Veteran Bandit (or The Veteran Bandit) is a UK-based team of volunteers who raise both money and awareness for a wide variety of Armed Forces charities through roadshow appearances, fundraising events and information and publicity generated on their own website and via social media.

==History==
Veteran Bandit, which is not a charity itself, was formed in June 2011 by former RAF servicemen and their families – all long-time fundraisers. The team came together as a response to the death in Afghanistan of a close family friend, Private Dean Hutchinson, 23, of the Royal Logistic Corps based at Buckley Barracks, Hullavington (formally RAF Hullavington).

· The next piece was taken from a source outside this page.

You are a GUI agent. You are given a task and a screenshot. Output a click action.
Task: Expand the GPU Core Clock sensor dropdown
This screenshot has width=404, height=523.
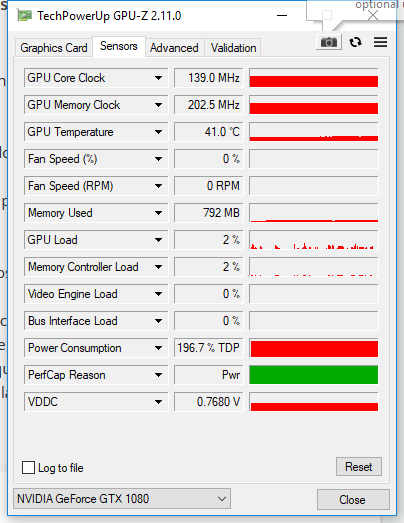point(158,78)
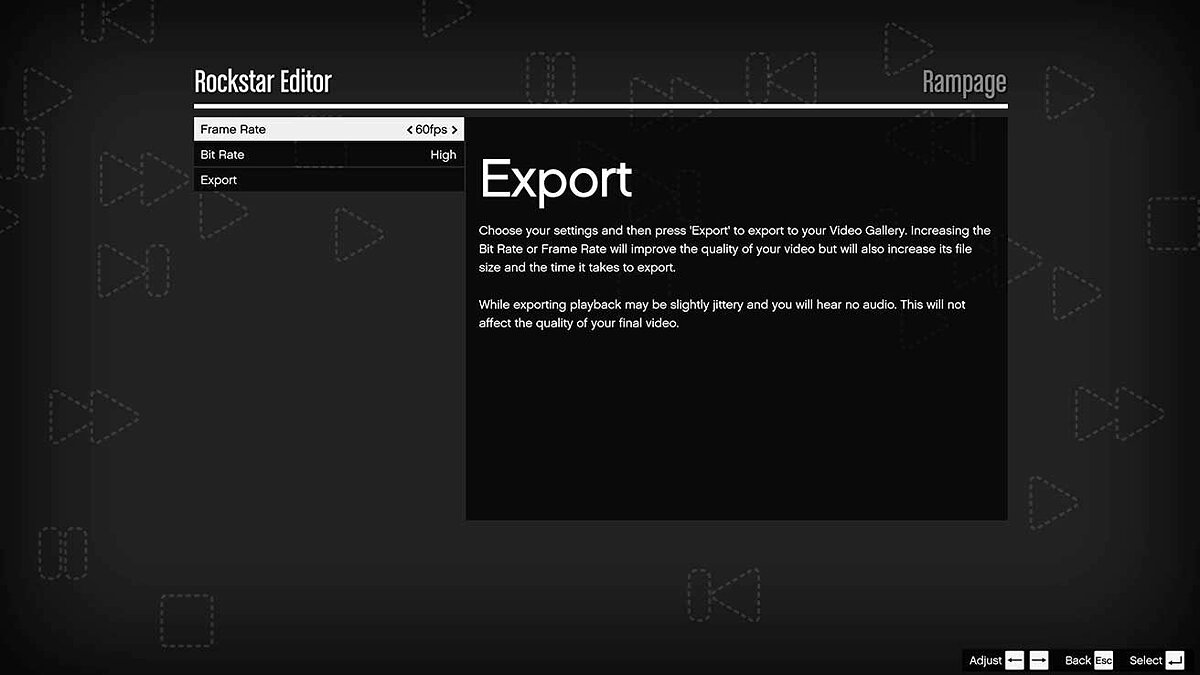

==Organisation and main activities==
Veteran Bandit now comprises a core group of nine individuals across Britain who support the efforts of various Forces charities and individual fundraisers. The team is particularly active in publicising events and collating and distributing information via Twitter and Facebook.

Using two customised Suzuki Bandit motorcycles, the group also attend shows and fundraising events in order to provide information and support to the general public and to veterans and their families. One-off fundraising activities have included biker meets and the organisation of a mass skydive at Shotton Airfield, near Peterlee, County Durham to raise money for RAF Association (RAFA), a charity supporting veterans of air forces of the Commonwealth.